Researchers at MIT and Harvard University found that in the sample with modified 'killer' cells, the cancer did not spread.

Researchers from MIT and Harvard University have discovered a new way to create effective cancer-fighting cells, a new study revealed.
The peer-reviewed study detailed research that was conducted in mice with human-like immune systems. It could pave the way for newer, more effective cancer treatments by refining existing cell therapies.
CAR-T and CAR-NK therapy
A common approach to treating blood cancers is CAR-T cell therapy. This method involves taking T cells, which are a part of the body’s immune system, and engineering them to kill cancer cells.

Another cell, also part of the immune system, is the “natural killer” (NK) cell. NK cells differ from T cells in the sense that they don’t need exposure to cancer cells in order to fight them.

Although only CAR-T treatment is currently available, the processes for CAR-NK and CAR-T therapy are similar. A blood sample would be taken from the patient or donor, and the T or NK cells would be isolated and re-engineered to fight the cancer. These cells then replicate, usually for weeks, until there are enough to transfer them into the patient.

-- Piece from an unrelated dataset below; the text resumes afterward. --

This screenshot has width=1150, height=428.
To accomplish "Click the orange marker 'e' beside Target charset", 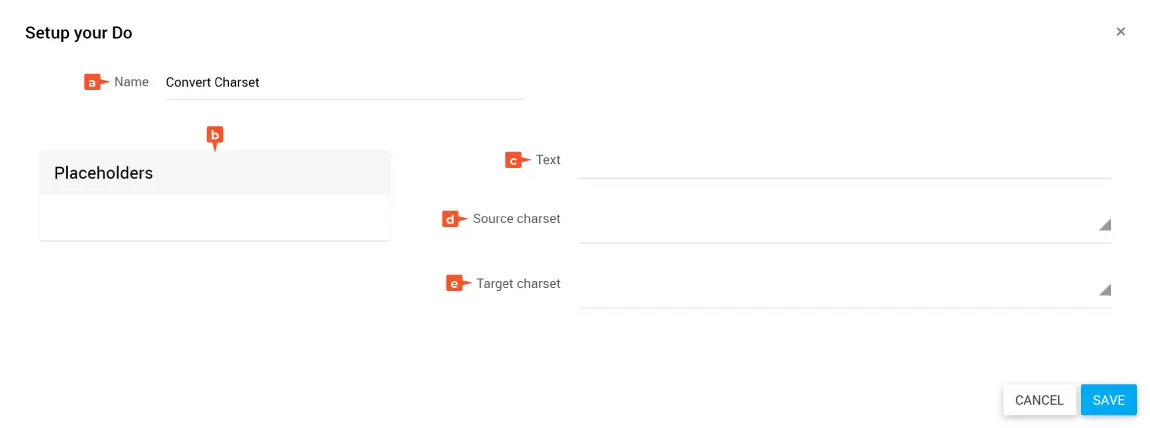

After being reintroduced into the body, the cells go on to fight cancer cells through degranulation, in which CAR-T or CAR-NK cells release a protein that “pokes holes” in the cancerous cells, inducing cell death.
Current limitations of CAR-T therapy
Currently, several limitations exist in CAR-T treatment, which is, as of now, available for leukemia and lymphoma.
Firstly, the treatment requires significant time and effort, as a unique blood sample must be collected from each patient. The subsequent replication period lasts for weeks, making large-scale CAR-T therapy impractical and generally infeasible.

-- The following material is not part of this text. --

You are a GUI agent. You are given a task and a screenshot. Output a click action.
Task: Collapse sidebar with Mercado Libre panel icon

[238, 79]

As with all transfusions, there is always a risk of the body’s immune system rejecting the transfer, limiting the effectiveness of the treatment.
Advantages of CAR-NK cells
NK cells don’t need to be taken from the individual patient, and can instead be provided by healthy donors. Donor cells are easier to grow in large quantities, which means that it could be possible to “develop ‘off-the-shelf’ CAR-NK cells that could be given to patients as soon as they are diagnosed”.
MIT and Harvard discovery
The MIT researchers tried to find a way for NK cells to evade the body’s immune system, and eventually discovered that a certain protein found on NK cell surfaces triggered a response from the immune system.
When they discovered this, they engineered the NK cells to interfere with these proteins, thereby escaping detection by the body. 
As Jianzhu Chen, MIT professor and a senior author of the study, explained, “[it] enables us to do one-step engineering of CAR-NK cells that can avoid rejection by host T cells and other immune cells. And, they kill cancer cells better and they’re safer.”
Results
In the study, the mice were injected with lymphoma and with either modified or regular CAR-NK cells. The researchers found that in the sample with modified CAR-NK cells, the lymphoma didn’t spread, and the CAR-NK cells survived for at least three weeks, while in the control sample, the cancer spread unchecked, and the CAR-NK cells died within two weeks.
Additionally, the risk of a common side effect of CAR-T therapy, cytokine release syndrome (CRS), was greatly reduced, which gave Chen and her colleagues hope that CAR-NK cell therapy could replace CAR-T therapy in the long run.
Next steps
As of yet, CAR-NK therapy hasn’t been tested on humans, although the researchers hope to conduct a clinical trial in collaboration with the Dana-Farber Cancer Institute. They are also working with a biotech company on the possibility of treating lupus with CAR-NK cells.